They brought in Grant Morrison. By placing more emphasis on character development and sharper dialogue than on spandex slug-fests, Morrison, along with writers like Brian Michael Bendis, Mark Millar, Warren Ellis, and Garth Ennis, are responsible for what has to be the best wave of comics since Frank Miller and Alan Moore started deconstructing the genre back in the mid 80's.

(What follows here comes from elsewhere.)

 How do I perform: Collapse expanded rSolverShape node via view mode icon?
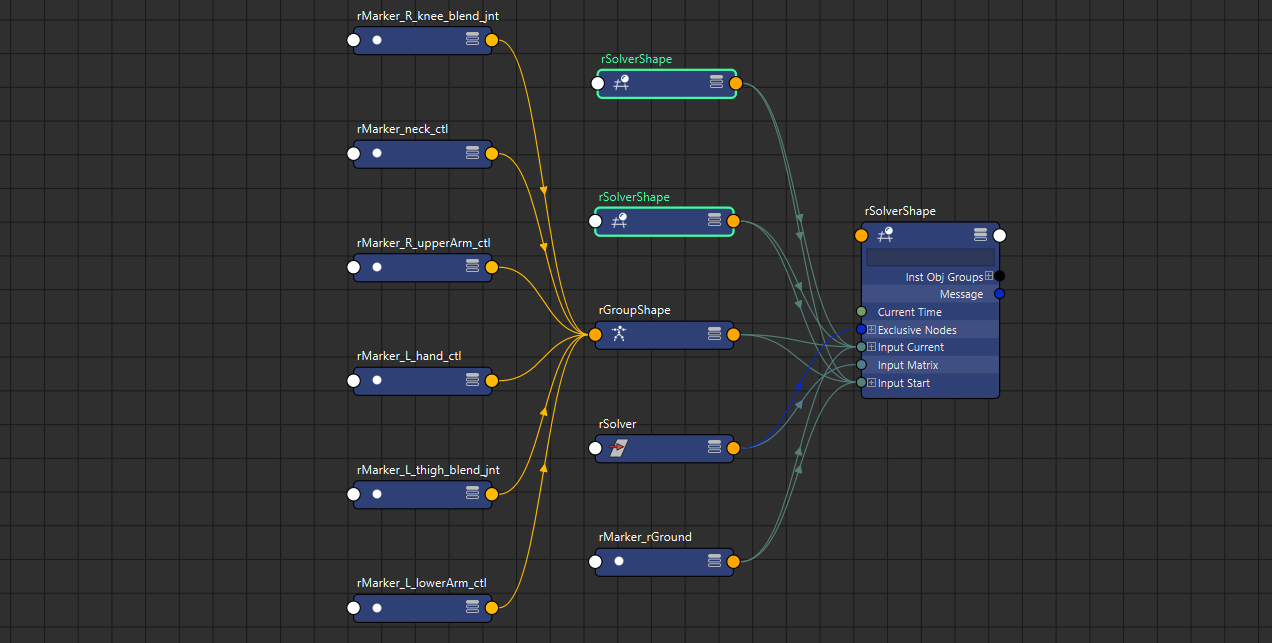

It says a lot that of the two X-Men Omnibus volumes released so far, one contains Chris Claremont's initial run on Uncanny X-Men and the other is Grant Morrison's entire New X-Men run. Both runs revolutionized their respective titles, smashing the status quo and challenging traditions. Morrison's run introduced a major new villain, unleashed a new wave of Sentinels, destroyed Genosha, killing 16 million mutants, and made Emma Frost an A-list character...and that's just the first four issues! Throughout the run we're treated to a Scott/Jean/Emma love triangle, revelations about the Weapon Plus program that created Wolverine, Xorn, the U-Men, the destruction of the Shi'ar Empire, a riot at Xavier's School, a completely unhinged Magneto, a disturbing vision of the future, and an unforgettable night on the town with Wolverine and Cyclops. Morrison smashes through the X-Men Universe with punk rock-like abandon and uses the shards to put together something new and exciting that would, for a while, make the X-Men an edgy, must-read comic once again. And his movie-inspired uniforms were a huge improvement over the old costumes.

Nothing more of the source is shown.